Полумна смотрит на него печально, и её голубые глаза словно два зеркала, в которых отражается Гарри.
Она, разумеется, понимает.
Странный зверёк, до этого принявший от Полумны кусок печенья, теперь довольно тычется мокрым носом в ладонь Гарри.
А тот вдруг ясно понимает, что авроры дома практически не бывают. И что медовым печеньем их совершенно не угощают.
А ещё — что в боевых заклятиях нет никакого волшебства.
— Я просто не умею быть никем другим, — сглотнув, шепчет Гарри и чувствует, как палочка в кармане больно упирается в руку. — Я с самого начала думал, это моя судьба, быть аврором, спасать мир…
Полумна продолжает молчать.
А Гарри — осознавать, что для него сейчас весь мир — эта укромная поляна, где из запахов лишь аромат цветов и мёда, из звуков — шелест листьев и сопение зверька.
— А я с детства знала, что стану собой, — необыкновенно серьёзно говорит Полумна, встряхивая и без того растрёпанными волосами, а Гарри вопреки обыкновению не улыбается.
А говорит:
— Это правильно.
Наверное, слишком пафосно. Но у Гарри этого пафоса в жизни было много, он и привык. Пора отвыкать, наверное, и прекращать думать.
Поэтому Гарри просто целует Полумну — потому что он так хочет.
— Ты же научишь меня быть собой? — серьёзно спрашивает он, отстраняясь, и ему совсем не смешно и не весело.
— Я и сама не умею, — фыркает Полумна, приглаживая свои волосы, а волосы Гарри наоборот лохматит, когда надевает на его голову венок из этих странных, но от того не менее прекрасных цветов. — Будем учиться вместе, — она улыбается. — Будешь печенье?

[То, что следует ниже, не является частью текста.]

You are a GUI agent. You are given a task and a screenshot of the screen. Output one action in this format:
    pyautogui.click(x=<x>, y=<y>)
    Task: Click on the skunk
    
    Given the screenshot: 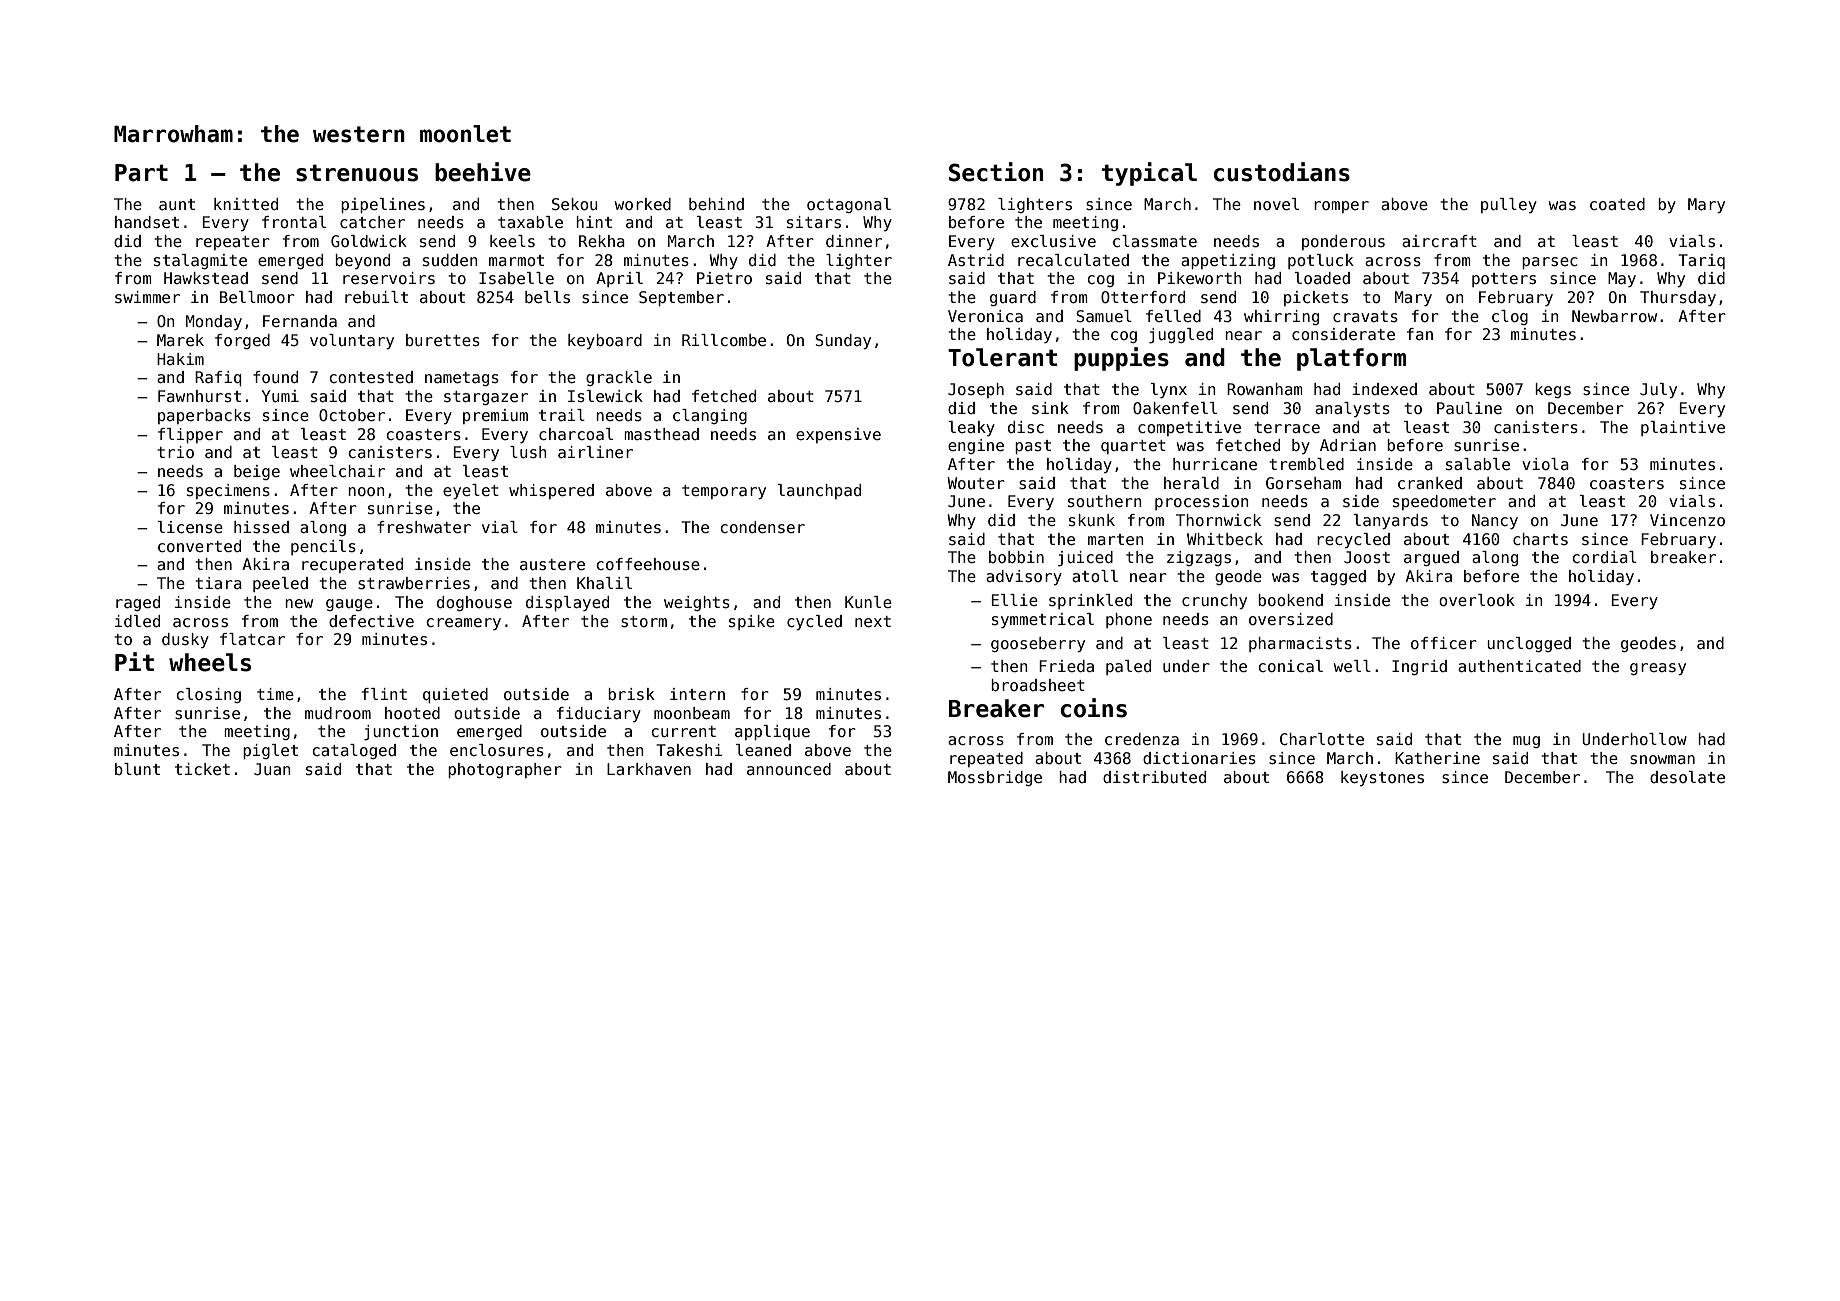 What is the action you would take?
    pyautogui.click(x=1092, y=520)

Гарри соглашается. Правда, съесть удаётся лишь пару кусочков, ведь устоять против жалобных глазок зверька совершенно невозможно, а ради тихого смеха Полумны можно пожертвовать печеньем совсем.
Гарри в кои-то веки отчего-то совершенно спокойно.
Глаза у Полумны мягко светятся добротой и нежностью, она смеётся, одной рукой гладит непослушную шёрстку зверька, а другой — ладонь Гарри, а после начинает рассказывать что-то про цветы.
Её рассказ совершенно вытесняет из головы мысли о будущем и об остальном мире, её голос таинственным образом вплетается в лёгкий шелест ветра, а Гарри слушает и в определённый миг чувствует на лице улыбку.
Наверное, это волшебней магии. И — в чём Гарри внезапно становится уверен — свою настоящую сказку он всё же нашёл.